Problem description:
Can you rewrite the stretch from "On March 15, the" through "end of July." in the article on the Marines leaving Redstone Arsenal, swapping "parade field" for "drill field" wherever it occurs?

Excerpted passage:
++++++++++
REDSTONE ARSENAL, Ala.--The Marines are marching on. And their presence at Redstone Arsenal will be sorely missed.
Gone will be the young Marine privates anxious to make a good impression in their first-ever ammunition training class. Gone will be the Marine instructors who know what it takes to be the best ammunition tech in the military. Gone will be the units of Marines marching between classes, their barracks and the dining facility in the Arsenal's Gate 10 area.
The good news is they will all be back together again in a larger unit and in better facilities once they regroup as part of the Headquarters Company, Alpha and Bravo, Marine Corps Detachment, USA Quartermaster Course and Schools Training Command at Fort Lee, Va. They are moving along with the 59th Ordnance Brigade, the 832nd Ordnance Battalion, and the Ordnance Munitions and Electronics Maintenance School as part of the 2005 Base Realignment and Closure decisions.
The bad news is they are leaving behind a tradition for Marine instruction that has brought a lot of good men and women to Redstone and Huntsville, not only for training in their military occupational specialty, but also, for some, to live long after retirement.
"This is a loss for the Marine Corps, especially for those of us who have trained here and have worked here over the decades," said Marine Corps Detachment commander Capt. Darrell Walker. "The Marine's ammunition handlers have been trained right here, and they have felt the love and support of this community. Redstone Arsenal is our spiritual home. All the ammo technicians I know have been through this school. ... We will definitely miss Huntsville. Tradition doesn't even begin to cover it."
On March 15, the Marine Corps Detachment of Redstone Arsenal cased its colors under its commander's watchful eye during a deactivation ceremony. About 70 Marines - most students, others instructors -- assigned to the detachment participated in the ceremony.
"This is a very bittersweet occasion for us and a very solemn occasion for us," Walker told the well-wishers who attended the noon ceremony at the Arsenal's parade field.
Since 1972, more than 18,000 Marines have gone through the ammunition classes for ammunition handlers, officers and technicians offered by OMEMS. With the color casing, the move to Fort Lee will begin. It will include three phases with some of the instructors moving at the end of March, the last class of Marine students leaving at the end of May when they graduate, and the remaining instructors and detachment administrators leaving by the end of July.
"There are advantages to going to Fort Lee," Walker said. "We will be consolidated there with other Marine Corps units. There are more facilities there and they are new. From an economic standpoint, it makes sense to be consolidated."
The detachment's ammunition training classes are part of OMEMS. As such the 59th Ordnance Brigade, which manages the schoolhouse, has been the detachment's host on Redstone Arsenal.
++++++++++
Data block:
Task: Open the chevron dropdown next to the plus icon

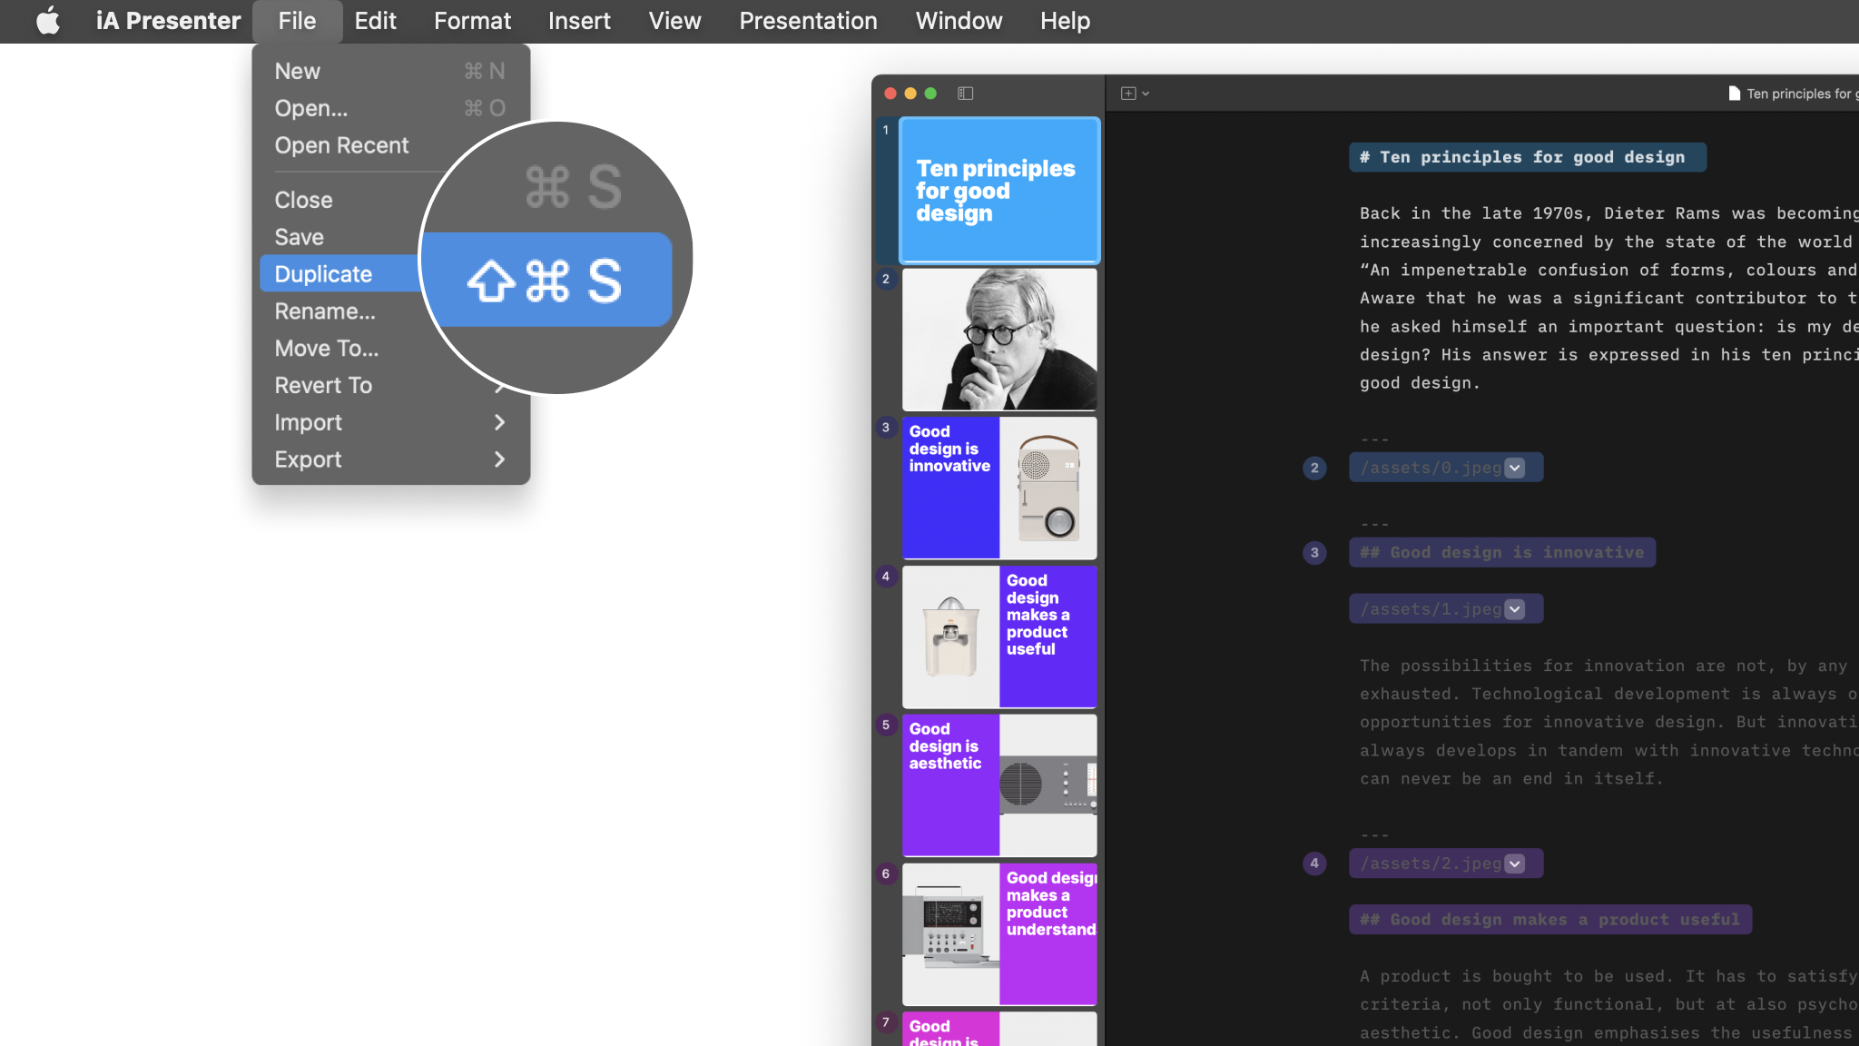Action: 1146,93
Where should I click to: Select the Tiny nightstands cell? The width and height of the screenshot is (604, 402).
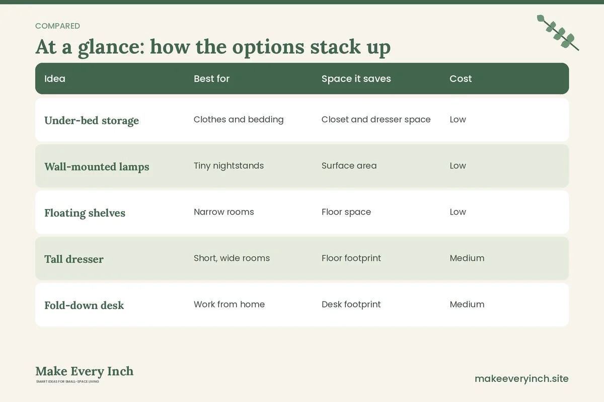[x=229, y=166]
++++++++++
Task answer:
On March 15, the Marine Corps Detachment of Redstone Arsenal cased its colors under its commander's watchful eye during a deactivation ceremony. About 70 Marines - most students, others instructors -- assigned to the detachment participated in the ceremony.
"This is a very bittersweet occasion for us and a very solemn occasion for us," Walker told the well-wishers who attended the noon ceremony at the Arsenal's drill field.
Since 1972, more than 18,000 Marines have gone through the ammunition classes for ammunition handlers, officers and technicians offered by OMEMS. With the color casing, the move to Fort Lee will begin. It will include three phases with some of the instructors moving at the end of March, the last class of Marine students leaving at the end of May when they graduate, and the remaining instructors and detachment administrators leaving by the end of July.